EXTRACT PROVIDED:
-=-=-
After the festivities, Clara wakes up under the Christmas tree with the Nutcracker toy in her arms and the curtain closes. (In Balanchine's version, however, she is never shown waking up; instead, after all the dances in the Kingdom of Sweets have concluded, she rides off with the Nutcracker/Prince on a Santa Claus-like flying sleigh, complete with reindeer, and the curtain falls. This gives the impression that the "dream" actually happens in reality, as in Hoffmann's original story. The 1985 Royal Ballet version seems to imply the same thing, since at the end, Drosselmeyer's nephew, who had really been transformed into a nutcracker, reappears in human form at the toymaker's shop.)
It was not until 1944 that the first complete production in the U.S. took place, performed by the San Francisco Ballet, and choreographed by Willam Christensen. The company was the first in the U.S. to make the ballet an annual tradition, and for many years, the only company in the United States performing the complete ballet.
In 1954 George Balanchine followed in Christensen's footsteps by choreographing and premiering his New York City Ballet version. Balanchine's Nutcracker has since been staged in New York every year, performed live on television twice - although its first television edition, on the TV anthology Seven Lively Arts, was severely abridged - and made into a poorly received full-length feature film in 1993, starring Macaulay Culkin in his only screen ballet role. The stage success of the Balanchine version contributed greatly to making productions of The Nutcracker annual Christmas season traditions all over the world - a phenomenon that did not really come to flower until the late 1960s. In Balanchine's version, the roles of Clara (here called Marie) and the Nutcracker are danced by children, and so their dances are choreographed to not be as difficult as the ones performed by the adults.
-=-=-
TASKS FOR THIS EXERCISE:
**a.** According to the passage on The Nutcracker, which company gave the first complete production of the ballet in the U.S., and in what year?
**b.** Name every ballet company mentioned in the passage on The Nutcracker.
**c.** Carry the passage on The Nutcracker forward from its last sentence.
The material after this point is not needed for any of the tasks.

INFORMATION SHOWN:
-=-=-
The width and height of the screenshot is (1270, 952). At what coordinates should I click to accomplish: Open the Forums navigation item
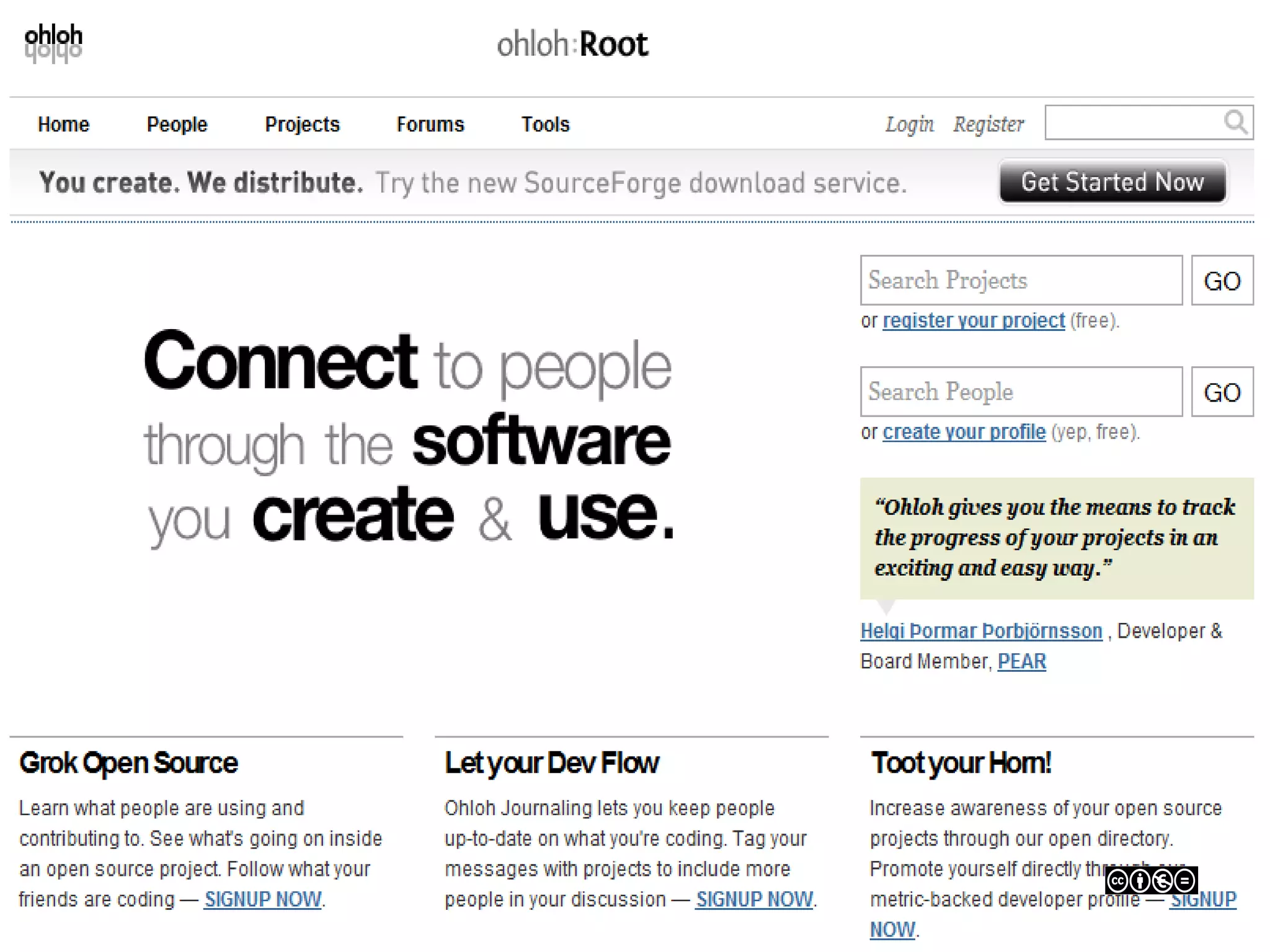(430, 125)
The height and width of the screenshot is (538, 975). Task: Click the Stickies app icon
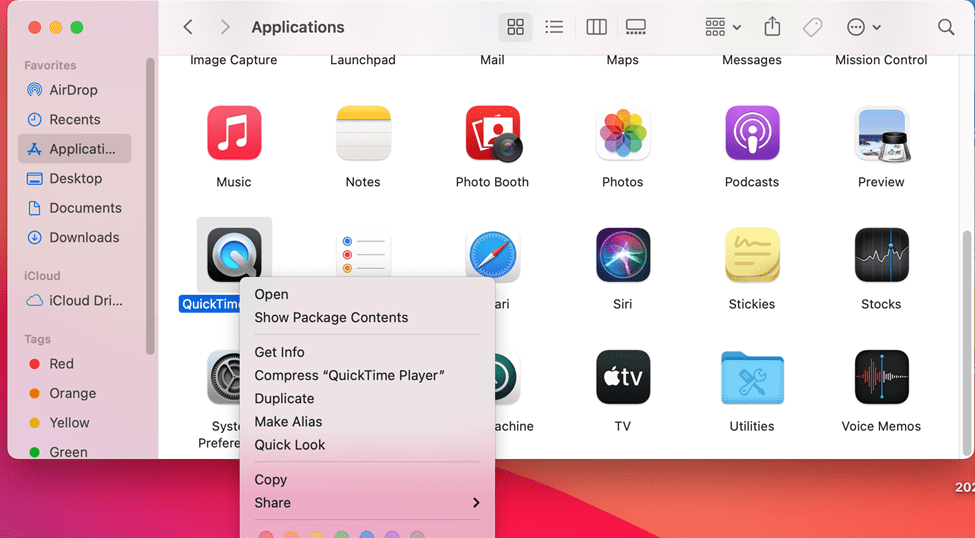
-=-=-
REPLIES:
**a.** The San Francisco Ballet, in 1944.

**b.**
- Royal Ballet
- San Francisco Ballet
- New York City Ballet

**c.**
The popularity of the Balanchine Nutcracker could be said to have been seriously challenged, however, by the highly acclaimed American Ballet Theatre version choreographed by and starring Mikhail Baryshnikov, which premiered in 1976 at the Kennedy Center, was re-staged for television and first telecast by CBS with limited commercial interruption in 1977, and is now a TV holiday classic.
Baryshnikov omits the roles of the Sugar Plum Fairy and Prince Orgeat, and gives their dances to Clara and the Nutcracker/Prince; so that in his version, the two do not merely sit out most of the entire second act as they do in other productions (notably Balanchine's). In addition, although the Mother Ginger and her Clowns music is heard, we never see Mother Ginger herself, only four court clowns who perform the dance.
In Baryshnikov's version, contrary to what is often written, it is not Clara's brother Fritz who breaks the Nutcracker, but an unnamed drunken guest at the Christmas party who is trying to make the toy "grow" to life-size. He is last seen tipsily leaving with the other guests.
The stage version of this production originally starred Baryshnikov, Marianna Tcherkassky as Clara, and Alexander Minz as Drosselmeyer, However, for the TV version the role of Clara went to Gelsey Kirkland, and it is Kirkland, not Tcherkassky, who has been widely seen in this production of the ballet. Clara is considered one of Gelsey Kirkland's most memorable roles.
Except for Tcherkassky, the rest of the cast of this production also appeared in it on television. The television version was not a live performance of the ballet, but a special presentation shot on videotape in a TV studio (with no studio audience) in Toronto, Canada.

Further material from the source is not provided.